> [WHAT TO WORK ON]:
A – Translate this sentence from the Rustic Canyon hiking description into Spanish: "Beyond the machine shed, a single track continues up the canyon toward Camp Josepho."
B – Carry on the Rustic Canyon hiking description, picking up after its final sentence.

Continue north up the road to a collapsed steel structure that served as a machine shed and garage. This is the last major building from the ranch. The Stephens had commissioned famed African-American architect Paul Williams (who designed the homestead now in ruins in Solstice Canyon) to build a four-story mansion within the canyon, but those plans were never executed. Elements of the bizarre retreat that were built have been left to decay by the Los Angeles Department of Parks and Recreation.

Beyond the machine shed, a single track continues up the canyon toward Camp Josepho. A third of a mile up, there is a connection trail heading west for 3/4 of a mile up to the Backbone Trail in Will Rogers State Park. This trail is useful for those hiking into Rustic Canyon from Will Rogers State Park, and wanting to form a look through the canyon. Beyond this junction, there is a meeting with a paved road heading up to Sullivan Ridge Fire Road. This is an alternative return route to the one described below.

> [ROWS]:
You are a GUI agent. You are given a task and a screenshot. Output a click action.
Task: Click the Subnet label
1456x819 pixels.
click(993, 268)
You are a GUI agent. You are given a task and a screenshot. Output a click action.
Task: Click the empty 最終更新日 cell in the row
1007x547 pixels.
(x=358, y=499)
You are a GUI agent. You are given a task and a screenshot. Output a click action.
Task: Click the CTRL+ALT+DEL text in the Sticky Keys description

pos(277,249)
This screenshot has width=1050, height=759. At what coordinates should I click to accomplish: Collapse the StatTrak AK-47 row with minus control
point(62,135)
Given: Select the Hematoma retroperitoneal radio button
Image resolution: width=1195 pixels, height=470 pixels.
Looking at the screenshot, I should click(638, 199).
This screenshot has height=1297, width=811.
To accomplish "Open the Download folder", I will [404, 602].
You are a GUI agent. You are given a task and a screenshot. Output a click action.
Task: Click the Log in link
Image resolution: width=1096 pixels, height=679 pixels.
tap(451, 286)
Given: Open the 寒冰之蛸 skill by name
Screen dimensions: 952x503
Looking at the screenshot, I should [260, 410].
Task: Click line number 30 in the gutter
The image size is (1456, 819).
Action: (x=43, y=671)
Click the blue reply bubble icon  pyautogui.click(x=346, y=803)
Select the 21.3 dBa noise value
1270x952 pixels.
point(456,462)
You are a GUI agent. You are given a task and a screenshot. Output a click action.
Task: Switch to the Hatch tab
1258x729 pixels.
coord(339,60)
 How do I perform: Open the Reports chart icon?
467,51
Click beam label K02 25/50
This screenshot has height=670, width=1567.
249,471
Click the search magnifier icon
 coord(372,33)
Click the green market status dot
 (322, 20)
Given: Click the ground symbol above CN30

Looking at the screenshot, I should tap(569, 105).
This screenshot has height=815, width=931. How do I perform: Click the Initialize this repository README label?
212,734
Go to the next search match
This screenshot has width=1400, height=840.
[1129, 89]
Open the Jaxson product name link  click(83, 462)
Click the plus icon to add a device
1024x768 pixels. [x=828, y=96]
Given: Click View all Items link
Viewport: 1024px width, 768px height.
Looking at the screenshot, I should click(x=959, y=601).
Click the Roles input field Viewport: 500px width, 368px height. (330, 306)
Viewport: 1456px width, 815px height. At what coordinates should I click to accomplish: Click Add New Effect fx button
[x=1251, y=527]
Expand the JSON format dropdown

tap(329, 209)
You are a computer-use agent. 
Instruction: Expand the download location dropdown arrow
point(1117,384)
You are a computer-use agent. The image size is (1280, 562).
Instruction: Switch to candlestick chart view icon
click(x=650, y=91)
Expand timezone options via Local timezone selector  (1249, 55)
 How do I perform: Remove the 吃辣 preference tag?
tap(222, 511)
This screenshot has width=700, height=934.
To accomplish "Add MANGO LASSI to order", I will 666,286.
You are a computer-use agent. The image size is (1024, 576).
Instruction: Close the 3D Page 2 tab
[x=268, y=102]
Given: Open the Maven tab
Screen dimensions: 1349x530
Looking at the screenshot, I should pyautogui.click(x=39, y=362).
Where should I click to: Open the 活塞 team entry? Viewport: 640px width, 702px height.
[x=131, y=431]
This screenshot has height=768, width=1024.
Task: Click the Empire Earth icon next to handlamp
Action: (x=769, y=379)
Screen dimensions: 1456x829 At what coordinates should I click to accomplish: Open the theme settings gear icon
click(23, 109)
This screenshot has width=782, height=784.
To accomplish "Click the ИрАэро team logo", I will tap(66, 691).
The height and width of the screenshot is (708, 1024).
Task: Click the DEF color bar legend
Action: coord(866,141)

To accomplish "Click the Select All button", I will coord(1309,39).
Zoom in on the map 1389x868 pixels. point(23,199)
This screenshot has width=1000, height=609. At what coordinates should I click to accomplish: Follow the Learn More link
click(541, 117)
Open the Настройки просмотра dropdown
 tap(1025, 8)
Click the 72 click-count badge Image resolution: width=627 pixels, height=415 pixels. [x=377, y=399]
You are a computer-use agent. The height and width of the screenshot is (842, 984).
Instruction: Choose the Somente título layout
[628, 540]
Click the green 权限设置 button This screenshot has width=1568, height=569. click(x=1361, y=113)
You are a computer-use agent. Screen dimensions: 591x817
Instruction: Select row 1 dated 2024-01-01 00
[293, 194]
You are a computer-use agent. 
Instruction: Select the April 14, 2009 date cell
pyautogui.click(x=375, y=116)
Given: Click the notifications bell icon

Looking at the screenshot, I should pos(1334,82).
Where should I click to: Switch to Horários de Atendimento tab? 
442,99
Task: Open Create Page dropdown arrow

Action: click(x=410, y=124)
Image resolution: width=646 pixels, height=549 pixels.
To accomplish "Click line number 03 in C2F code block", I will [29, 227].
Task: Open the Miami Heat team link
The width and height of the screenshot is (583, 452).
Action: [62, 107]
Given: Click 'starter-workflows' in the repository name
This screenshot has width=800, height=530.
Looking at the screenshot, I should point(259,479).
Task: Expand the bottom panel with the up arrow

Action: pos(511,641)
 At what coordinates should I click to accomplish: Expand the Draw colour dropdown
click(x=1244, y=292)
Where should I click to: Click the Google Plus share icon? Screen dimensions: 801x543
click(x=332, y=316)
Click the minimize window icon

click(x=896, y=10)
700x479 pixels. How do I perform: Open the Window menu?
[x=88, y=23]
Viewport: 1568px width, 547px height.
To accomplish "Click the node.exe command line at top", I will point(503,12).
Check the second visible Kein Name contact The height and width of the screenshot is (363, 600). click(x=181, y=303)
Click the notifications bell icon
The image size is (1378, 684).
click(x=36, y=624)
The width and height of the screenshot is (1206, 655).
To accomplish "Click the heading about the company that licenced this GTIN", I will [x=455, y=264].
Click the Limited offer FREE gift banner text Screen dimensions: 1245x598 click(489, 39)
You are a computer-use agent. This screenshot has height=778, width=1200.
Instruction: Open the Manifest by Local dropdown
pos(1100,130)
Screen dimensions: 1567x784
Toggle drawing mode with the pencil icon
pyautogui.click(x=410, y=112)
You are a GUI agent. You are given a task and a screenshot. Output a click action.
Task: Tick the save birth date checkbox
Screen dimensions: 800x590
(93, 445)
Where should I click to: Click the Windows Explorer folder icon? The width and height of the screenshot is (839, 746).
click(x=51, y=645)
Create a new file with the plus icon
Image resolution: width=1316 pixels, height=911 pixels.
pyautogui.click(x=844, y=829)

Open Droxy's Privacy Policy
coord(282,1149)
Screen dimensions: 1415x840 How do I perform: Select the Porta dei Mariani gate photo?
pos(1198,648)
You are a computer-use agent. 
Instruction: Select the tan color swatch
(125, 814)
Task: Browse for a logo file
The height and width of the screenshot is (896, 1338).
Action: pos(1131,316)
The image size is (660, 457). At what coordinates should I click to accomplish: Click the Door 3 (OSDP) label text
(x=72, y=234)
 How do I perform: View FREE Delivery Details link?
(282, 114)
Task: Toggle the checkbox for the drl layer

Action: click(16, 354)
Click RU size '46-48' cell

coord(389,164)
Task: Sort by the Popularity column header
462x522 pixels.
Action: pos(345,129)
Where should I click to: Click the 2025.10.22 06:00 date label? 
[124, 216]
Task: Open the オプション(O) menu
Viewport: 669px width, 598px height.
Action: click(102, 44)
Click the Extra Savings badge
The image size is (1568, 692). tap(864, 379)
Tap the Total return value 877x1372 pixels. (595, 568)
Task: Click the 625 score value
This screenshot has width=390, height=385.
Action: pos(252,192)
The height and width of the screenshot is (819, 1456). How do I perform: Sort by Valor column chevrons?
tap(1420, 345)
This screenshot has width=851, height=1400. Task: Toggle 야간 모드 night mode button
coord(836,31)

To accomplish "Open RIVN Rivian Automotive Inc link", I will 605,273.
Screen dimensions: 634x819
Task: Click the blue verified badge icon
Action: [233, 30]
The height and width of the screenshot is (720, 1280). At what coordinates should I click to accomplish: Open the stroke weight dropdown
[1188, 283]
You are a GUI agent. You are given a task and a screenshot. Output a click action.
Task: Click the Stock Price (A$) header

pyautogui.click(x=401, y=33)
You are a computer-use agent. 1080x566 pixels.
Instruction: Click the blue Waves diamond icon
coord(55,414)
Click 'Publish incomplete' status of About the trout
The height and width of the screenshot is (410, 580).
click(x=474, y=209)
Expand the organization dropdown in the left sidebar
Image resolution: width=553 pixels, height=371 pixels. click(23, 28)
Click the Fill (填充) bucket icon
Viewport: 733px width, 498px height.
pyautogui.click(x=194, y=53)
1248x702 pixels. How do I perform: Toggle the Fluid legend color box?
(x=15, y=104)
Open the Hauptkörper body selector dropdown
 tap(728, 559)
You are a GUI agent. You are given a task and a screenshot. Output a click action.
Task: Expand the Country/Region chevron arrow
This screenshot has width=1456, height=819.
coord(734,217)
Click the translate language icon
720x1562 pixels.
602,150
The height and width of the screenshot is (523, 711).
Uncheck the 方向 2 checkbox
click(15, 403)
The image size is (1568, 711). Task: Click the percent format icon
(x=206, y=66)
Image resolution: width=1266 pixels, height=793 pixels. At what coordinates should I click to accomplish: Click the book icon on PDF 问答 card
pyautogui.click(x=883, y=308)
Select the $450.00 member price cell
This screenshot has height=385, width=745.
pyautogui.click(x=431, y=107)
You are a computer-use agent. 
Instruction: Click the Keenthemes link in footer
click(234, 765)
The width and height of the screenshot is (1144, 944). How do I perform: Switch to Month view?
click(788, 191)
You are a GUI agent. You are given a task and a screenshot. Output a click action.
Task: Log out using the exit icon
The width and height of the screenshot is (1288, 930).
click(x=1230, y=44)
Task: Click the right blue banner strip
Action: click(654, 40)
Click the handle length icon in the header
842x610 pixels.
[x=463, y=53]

> [RESULTS FOR EACH TASK]:
A – Más allá del cobertizo de maquinaria, un sendero estrecho continúa cañón arriba hacia Camp Josepho.

B –
Murphy Ranch Rustic Canyon
The collapsed machine shed and garage

To leave Rustic Canyon, return to the power building and begin hiking up the steps to the right. After a short climb, the stairs reach the road coming down from Sullivan Ridge Fire Road. Turn left and ascend 180 feet over 0.4 miles. The road crosses a grove of sycamores and passes an immense water tank before reaching a stone gate that was once the grand entrance to Murphy Ranch. Step through the crumbling stone wall alongside the gate to return to Sullivan Ridge Fire Road.

Not far below the tank, there is a split in the road with another old paved track coming up from Rustic Canyon north of the ruins. To hike up this trail instead, continue up the canyon past the machine shed for 0.41 miles on Rustic Canyon Trail, a little-used single track that follows the creek past a few more old foundations through a dense woods. The trail passes a large white barn and a junction with a trail heading up to the Backbone Trail, before coming to the bottom of the old paved road. To the left, a single track continues up the canyon for 0.37 miles over a few creek crossings before coming to an end at Camp Josepho. The wide paved road turns to the right and climbs out of the canyon, meeting the other road coming up from Murphy Ranch before reaching Sullivan Ridge Fire Road.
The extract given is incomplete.